Land and food rights in Africa

Wise’s research for Eating Tomorrow took him to Southern Africa, where the battles for the future of food are urgent. Peasant farmers fight land-grabbing and defend their rights to save, exchange, and sell their seeds in the face of pressure from those advocating a “Green Revolution for Africa.” Those farmers’ low-cost, nutritious, and climate-resilient alternatives point the way forward in a climate-constrained world.

Feeding the World: Myths & facts

Since world crop prices spiked in 2007-8, sparking food riots in many parts of the world, we have seen a new wave of warnings that growing populations in developing countries will outstrip the resources available to feed them. It remains true that we grow more than enough food now to feed everyone, that industrial agriculture worsens climate change while undermining current food producers, and that the solutions to hunger and climate change lie in supporting those farmers to develop climate-resilient sustainable farms that grow a diversity of crops as they rebuild their depleted soils.

Latin America & Rural Development

Wise has been working and writing on Latin America since the 1980s. The Globalization and Sustainable Development Program that he founded at Tufts University’s Global Development and Environment Institute two decades ago focused heavily on Mexico under the North American Free Trade Agreement and trade liberalization in Latin America.

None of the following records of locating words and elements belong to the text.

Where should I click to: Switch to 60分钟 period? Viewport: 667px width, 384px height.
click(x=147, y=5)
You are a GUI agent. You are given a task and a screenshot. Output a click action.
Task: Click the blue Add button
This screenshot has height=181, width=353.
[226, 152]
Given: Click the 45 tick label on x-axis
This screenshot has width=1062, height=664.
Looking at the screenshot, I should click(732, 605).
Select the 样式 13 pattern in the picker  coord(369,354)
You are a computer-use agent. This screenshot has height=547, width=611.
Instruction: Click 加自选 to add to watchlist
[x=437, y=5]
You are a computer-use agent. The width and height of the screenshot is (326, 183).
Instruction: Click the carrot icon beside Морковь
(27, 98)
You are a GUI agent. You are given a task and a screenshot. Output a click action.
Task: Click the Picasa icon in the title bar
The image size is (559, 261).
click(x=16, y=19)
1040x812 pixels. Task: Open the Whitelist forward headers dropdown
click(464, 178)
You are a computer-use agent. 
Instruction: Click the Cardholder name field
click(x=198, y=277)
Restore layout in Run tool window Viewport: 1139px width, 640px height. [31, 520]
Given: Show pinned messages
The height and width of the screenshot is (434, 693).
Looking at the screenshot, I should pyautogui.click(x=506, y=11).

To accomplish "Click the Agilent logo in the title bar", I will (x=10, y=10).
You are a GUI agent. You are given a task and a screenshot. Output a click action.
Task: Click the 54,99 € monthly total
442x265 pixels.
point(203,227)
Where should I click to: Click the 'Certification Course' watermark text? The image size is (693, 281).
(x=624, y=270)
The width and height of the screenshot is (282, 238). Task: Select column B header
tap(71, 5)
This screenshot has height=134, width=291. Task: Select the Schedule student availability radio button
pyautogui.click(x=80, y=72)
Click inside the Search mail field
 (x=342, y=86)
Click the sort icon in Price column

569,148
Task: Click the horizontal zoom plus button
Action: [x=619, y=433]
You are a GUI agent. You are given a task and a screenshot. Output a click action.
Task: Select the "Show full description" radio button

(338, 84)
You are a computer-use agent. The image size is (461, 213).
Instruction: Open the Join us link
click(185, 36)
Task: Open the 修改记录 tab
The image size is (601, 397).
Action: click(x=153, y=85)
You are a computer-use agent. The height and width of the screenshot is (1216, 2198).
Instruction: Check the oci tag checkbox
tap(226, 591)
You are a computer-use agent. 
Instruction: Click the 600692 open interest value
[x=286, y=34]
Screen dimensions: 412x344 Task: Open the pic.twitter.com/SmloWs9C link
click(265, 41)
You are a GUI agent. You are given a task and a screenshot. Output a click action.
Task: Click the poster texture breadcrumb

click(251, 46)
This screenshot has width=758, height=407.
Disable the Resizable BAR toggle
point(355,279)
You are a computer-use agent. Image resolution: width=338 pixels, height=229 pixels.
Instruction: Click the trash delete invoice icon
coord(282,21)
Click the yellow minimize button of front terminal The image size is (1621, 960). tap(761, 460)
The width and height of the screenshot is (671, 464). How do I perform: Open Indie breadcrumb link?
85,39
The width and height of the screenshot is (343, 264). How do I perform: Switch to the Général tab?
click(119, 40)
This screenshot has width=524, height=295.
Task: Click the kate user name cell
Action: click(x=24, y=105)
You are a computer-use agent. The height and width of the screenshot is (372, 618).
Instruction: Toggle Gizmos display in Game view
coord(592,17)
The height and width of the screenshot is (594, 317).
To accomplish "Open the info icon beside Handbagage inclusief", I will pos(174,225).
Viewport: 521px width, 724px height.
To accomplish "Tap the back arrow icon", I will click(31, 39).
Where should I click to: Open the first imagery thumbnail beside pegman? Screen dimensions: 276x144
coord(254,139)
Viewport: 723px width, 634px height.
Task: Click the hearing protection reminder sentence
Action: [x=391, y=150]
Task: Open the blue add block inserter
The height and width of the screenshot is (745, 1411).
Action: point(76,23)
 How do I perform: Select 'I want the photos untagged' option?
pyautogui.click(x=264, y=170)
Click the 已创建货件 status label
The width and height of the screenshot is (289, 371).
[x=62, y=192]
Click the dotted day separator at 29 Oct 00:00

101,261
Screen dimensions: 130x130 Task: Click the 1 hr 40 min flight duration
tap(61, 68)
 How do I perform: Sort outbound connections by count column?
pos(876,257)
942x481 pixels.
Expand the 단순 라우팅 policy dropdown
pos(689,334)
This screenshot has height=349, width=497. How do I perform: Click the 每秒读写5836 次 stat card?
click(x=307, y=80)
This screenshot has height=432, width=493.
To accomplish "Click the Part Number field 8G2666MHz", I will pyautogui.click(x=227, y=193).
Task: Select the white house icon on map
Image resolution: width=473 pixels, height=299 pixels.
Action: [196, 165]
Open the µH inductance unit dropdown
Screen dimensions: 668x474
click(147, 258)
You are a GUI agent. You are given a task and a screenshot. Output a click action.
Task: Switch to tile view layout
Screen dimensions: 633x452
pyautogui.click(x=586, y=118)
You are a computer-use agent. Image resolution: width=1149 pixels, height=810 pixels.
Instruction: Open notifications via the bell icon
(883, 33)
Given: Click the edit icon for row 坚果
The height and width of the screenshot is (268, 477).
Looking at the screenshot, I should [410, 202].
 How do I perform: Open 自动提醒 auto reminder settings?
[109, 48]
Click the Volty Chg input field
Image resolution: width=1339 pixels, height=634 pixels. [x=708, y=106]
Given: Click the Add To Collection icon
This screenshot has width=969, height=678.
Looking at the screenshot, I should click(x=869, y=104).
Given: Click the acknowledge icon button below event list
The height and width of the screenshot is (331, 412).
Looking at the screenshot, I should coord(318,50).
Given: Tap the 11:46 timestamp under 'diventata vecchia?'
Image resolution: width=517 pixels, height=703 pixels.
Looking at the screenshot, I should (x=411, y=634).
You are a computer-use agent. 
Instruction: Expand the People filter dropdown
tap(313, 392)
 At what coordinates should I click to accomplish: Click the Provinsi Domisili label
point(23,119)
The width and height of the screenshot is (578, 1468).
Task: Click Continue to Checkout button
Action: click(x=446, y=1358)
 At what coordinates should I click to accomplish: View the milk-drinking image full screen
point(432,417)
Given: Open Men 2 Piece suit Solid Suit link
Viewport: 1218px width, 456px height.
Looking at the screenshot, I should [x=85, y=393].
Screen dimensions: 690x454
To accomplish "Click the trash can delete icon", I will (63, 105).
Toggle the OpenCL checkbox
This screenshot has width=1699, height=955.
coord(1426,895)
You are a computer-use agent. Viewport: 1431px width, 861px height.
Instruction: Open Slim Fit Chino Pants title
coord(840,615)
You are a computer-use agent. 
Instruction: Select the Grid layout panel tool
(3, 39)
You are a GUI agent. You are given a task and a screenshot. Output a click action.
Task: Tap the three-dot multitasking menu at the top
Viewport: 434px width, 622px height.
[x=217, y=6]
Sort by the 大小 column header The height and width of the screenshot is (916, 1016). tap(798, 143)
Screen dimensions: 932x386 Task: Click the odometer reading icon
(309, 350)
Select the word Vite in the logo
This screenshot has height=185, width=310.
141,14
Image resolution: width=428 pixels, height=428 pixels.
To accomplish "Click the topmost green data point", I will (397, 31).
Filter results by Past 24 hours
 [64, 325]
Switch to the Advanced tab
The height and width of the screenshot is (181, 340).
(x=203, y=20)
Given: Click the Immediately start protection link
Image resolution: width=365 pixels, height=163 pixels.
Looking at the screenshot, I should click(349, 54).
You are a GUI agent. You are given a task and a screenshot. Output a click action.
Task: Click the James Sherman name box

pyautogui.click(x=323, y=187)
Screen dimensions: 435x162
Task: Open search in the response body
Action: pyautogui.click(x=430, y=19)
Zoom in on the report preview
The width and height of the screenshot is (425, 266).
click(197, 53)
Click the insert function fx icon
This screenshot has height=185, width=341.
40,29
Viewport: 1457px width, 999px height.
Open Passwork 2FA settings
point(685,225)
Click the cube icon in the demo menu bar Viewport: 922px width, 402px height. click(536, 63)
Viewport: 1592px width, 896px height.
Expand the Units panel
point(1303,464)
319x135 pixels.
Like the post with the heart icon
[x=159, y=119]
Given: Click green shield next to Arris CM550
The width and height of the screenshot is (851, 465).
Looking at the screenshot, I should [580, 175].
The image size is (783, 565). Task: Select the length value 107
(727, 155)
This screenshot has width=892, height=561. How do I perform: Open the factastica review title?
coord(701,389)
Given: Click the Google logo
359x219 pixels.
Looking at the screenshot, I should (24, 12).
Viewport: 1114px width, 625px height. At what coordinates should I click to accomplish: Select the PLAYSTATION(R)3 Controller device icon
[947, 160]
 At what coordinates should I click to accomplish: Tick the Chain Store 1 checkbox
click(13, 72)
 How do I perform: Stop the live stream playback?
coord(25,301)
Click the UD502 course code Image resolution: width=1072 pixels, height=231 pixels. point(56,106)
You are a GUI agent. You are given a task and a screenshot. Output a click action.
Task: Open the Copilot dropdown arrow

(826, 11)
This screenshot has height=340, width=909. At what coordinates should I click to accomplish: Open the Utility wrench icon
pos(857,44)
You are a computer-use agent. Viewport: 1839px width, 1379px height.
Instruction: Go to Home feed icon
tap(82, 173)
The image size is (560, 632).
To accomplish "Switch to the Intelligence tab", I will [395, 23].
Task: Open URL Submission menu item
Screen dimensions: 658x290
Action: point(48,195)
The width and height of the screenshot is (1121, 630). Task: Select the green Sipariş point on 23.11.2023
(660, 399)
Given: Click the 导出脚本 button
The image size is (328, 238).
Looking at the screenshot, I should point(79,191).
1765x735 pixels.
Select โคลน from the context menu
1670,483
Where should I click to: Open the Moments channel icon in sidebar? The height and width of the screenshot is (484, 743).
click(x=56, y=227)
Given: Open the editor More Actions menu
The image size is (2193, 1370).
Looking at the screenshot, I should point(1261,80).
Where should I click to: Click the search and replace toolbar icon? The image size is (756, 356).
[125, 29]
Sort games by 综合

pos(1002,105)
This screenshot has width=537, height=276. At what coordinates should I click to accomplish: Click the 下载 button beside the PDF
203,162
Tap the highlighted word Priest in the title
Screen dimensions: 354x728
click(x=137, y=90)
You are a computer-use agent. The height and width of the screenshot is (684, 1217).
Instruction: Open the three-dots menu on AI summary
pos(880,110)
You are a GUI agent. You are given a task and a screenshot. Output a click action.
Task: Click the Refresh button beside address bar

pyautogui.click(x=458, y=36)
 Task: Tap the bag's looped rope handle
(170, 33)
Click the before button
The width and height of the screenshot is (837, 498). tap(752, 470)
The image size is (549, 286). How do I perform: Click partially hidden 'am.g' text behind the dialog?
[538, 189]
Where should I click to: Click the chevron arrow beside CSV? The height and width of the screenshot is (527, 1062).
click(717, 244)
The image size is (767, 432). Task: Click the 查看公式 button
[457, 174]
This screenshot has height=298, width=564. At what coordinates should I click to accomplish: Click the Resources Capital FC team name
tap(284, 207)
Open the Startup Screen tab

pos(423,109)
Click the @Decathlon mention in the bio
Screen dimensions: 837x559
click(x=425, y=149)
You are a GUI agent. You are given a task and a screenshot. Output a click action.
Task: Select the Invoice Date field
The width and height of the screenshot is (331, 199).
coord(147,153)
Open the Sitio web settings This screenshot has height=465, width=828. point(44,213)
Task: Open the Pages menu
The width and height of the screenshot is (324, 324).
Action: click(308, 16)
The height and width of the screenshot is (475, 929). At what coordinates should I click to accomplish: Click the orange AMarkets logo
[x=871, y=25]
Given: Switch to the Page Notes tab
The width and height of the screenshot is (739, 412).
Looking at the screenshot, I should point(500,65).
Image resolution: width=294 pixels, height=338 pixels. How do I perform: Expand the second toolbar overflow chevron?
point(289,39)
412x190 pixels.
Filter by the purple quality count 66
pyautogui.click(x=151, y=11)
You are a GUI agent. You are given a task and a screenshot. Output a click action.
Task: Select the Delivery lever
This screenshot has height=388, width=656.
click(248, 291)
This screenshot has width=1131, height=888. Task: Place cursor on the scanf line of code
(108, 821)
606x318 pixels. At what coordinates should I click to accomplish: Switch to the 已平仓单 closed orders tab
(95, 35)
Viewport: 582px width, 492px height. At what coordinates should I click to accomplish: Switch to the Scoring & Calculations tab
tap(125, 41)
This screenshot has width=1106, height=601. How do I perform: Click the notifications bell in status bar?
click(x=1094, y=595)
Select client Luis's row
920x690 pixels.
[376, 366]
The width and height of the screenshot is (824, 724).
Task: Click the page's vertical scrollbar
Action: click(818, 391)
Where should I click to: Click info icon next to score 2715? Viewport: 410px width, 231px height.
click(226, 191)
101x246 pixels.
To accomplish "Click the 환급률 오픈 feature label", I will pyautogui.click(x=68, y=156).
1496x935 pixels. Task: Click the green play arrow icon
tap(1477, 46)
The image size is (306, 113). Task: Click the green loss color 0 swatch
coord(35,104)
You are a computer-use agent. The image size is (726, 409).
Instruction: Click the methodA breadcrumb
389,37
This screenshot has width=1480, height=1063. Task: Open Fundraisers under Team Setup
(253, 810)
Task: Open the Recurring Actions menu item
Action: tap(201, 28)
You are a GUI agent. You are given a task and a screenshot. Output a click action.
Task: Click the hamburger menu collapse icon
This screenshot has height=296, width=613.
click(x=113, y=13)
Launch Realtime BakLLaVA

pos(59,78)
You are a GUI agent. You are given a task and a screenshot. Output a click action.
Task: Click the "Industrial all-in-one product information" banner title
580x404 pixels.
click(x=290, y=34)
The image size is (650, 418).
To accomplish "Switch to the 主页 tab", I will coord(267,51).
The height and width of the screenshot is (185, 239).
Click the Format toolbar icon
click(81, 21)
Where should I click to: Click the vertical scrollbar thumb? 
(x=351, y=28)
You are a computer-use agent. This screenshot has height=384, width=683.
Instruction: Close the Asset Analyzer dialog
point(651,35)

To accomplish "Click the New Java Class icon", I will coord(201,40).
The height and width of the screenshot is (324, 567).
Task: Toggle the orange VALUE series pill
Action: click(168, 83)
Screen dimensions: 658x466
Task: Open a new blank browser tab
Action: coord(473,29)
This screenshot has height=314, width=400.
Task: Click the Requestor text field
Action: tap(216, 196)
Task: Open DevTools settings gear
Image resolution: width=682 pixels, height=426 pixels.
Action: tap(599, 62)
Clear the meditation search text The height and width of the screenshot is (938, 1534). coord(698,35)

Trade and Global Governance

Rich-country governments have long promoted trade rules that favor multinational agricultural export firms, from the North American Free Trade Agreement (NAFTA) to the World Trade Organization. Such policies have resulted in the widespread “dumping” of below-cost agricultural exports on developing countries, undermining local farmers with unfair competition.

U.S. Agricultural Policies

Since 2000, Wise has focused on U.S. agricultural policies and their impacts on farmers in developing countries. His research has shown that U.S. agricultural subsidies are not the primary cause of agricultural dumping and that the main beneficiaries are not U.S. farmers but agribusiness firms that see high sales and low prices for crops. This has fed the rise of industrial livestock firms that get an “implicit subsidy” for their feed costs.